Chapter 18: New Divide
When Mum gets home that evening, I rush down the stairs and give her a hug.
“It’s going to be amazing,” I gasp.
“I’m glad you think so. When Amber’s mother called, I almost said no. I didn’t think you’d be that bothered.”
I roll my eyes.
“It’s going to be the best night ever.”
“I think it might well be,” Mum agrees before going upstairs to get ready. She’s got some work event on. When she comes down, she’s still fixing her crystal earrings in. I’m always worried she’ll lose them but she always says there’s no point in locking them away where no one will see them. She sees my concern now and understands it.
“Having them on is like having something of Dad with me,” she explains, not for the first time.
I already know that she feels the surge of his love every time she puts those earrings on, so of course she’s going to wear them.
“Throw caution to the wind,” she says jokingly now, as if the act of accessorising is one of huge rebellion. “That’s what I do.”
Then more seriously.
“That’s what your dad would have done.”
I can’t help but make a face that roughly translates as ‘yeah, right.’
“Once upon a time anyway,” Mum clarifies. “And besides, they’re so dangly, I’ll notice if I drop one.”
After supper in front of the television, I go upstairs. I should go to bed but instead I put my headphones on and dance around my room. It’s pretty embarrassing how excited I am, especially given that the show won’t happen until March. That’s more than four months away! I’ve got to think about Christmas before then but Christmas now seems way off the map of things that are important. Even my mock exams don’t feel so significant all of a sudden. This time yesterday, if you’d have asked me, I’d have said I was nervous about them. But now all I want to do is get them out of the way because once they’re done I’ll be that much closer to the Faint December concert. I wonder what song the band will start their show with?
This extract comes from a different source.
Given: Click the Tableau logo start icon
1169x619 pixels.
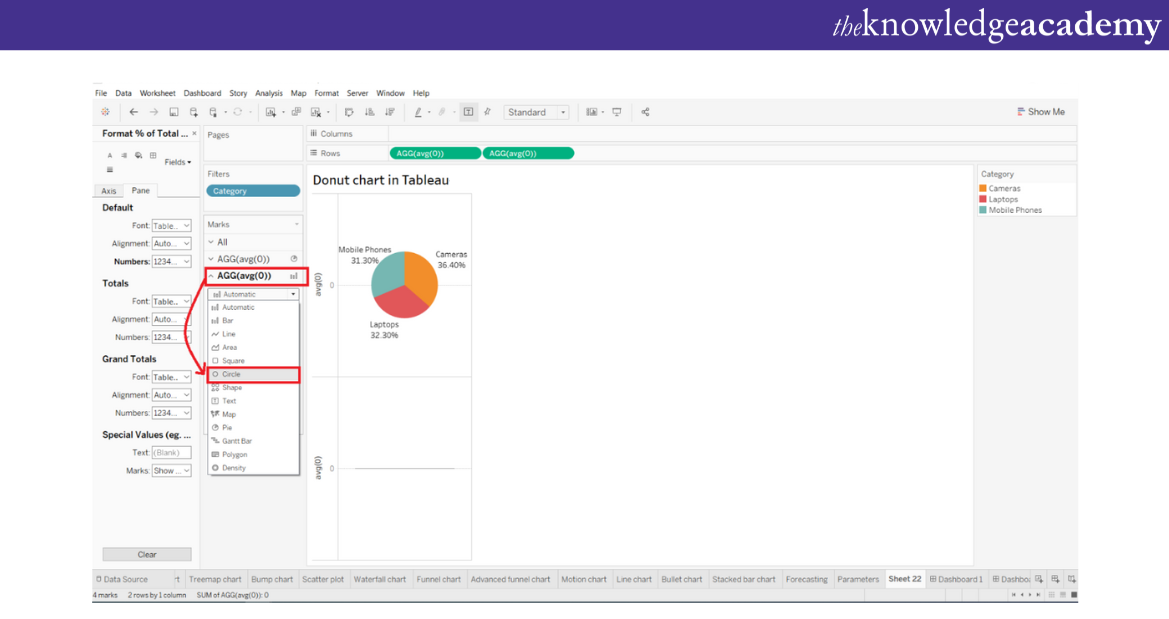Looking at the screenshot, I should tap(105, 112).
With all the good feeling rushing through my body, I don’t even consider that I might have a difficult night. Everything’s too perfect. But I wake in a swirl of darkness. It’s as if I’m spinning. I can’t get my bearings and every time I think I might be about to, the whole world seems to shift again. I try to open my eyes. At least then I can perhaps find a lampshade, a picture, a crack in the ceiling even, to focus my attention on, to use as some kind of axis. But my eyelids are as out of my own control as the rest of me. There’s a new divide between me and my brain. My mind is whizzing but it’s not joining up with my body. It’s as if I’ve been locked into some nightmare-ish corner of my own self.
And then, at last, my eyes do open. My arms are still frozen. My legs too. My fingers and my toes as well. But at least I can see. I fix my attention on the tiny gap at the top of my curtains where a whisper of shallow streetlight is filtering through. And slowly I start to feel less dizzy. I stabilise. I am still. Then it’s just a matter of waiting. I unfurl a forefinger, then a middle finger and inch by inch I regain some kind of influence over my whole hand. I grasp for my phone. Music gushes into me and as I listen I feel like I’m being reclothed after falling into freezing water.
I don’t want to go back to sleep, I’m scared to. I went to bed feeling so good and now I feel so desperate. I’d kind of always assumed that the better my days were, the better my nights would be, but that’s not how things have worked out at all. If anything, it’s the opposite. Yesterday was way better than any day in a long time and yet the night has turned out like this. The higher you fly, the further you fall, right? Makes sense. What’s the solution? To deliberately not have any great days? Or, more extreme, to deliberately have awful days? Perhaps then, I’ll have the most incredible nights. Whatever the case, I need to get on top of this. I don’t fancy spending much more of my time in this pit of despair. It sucks.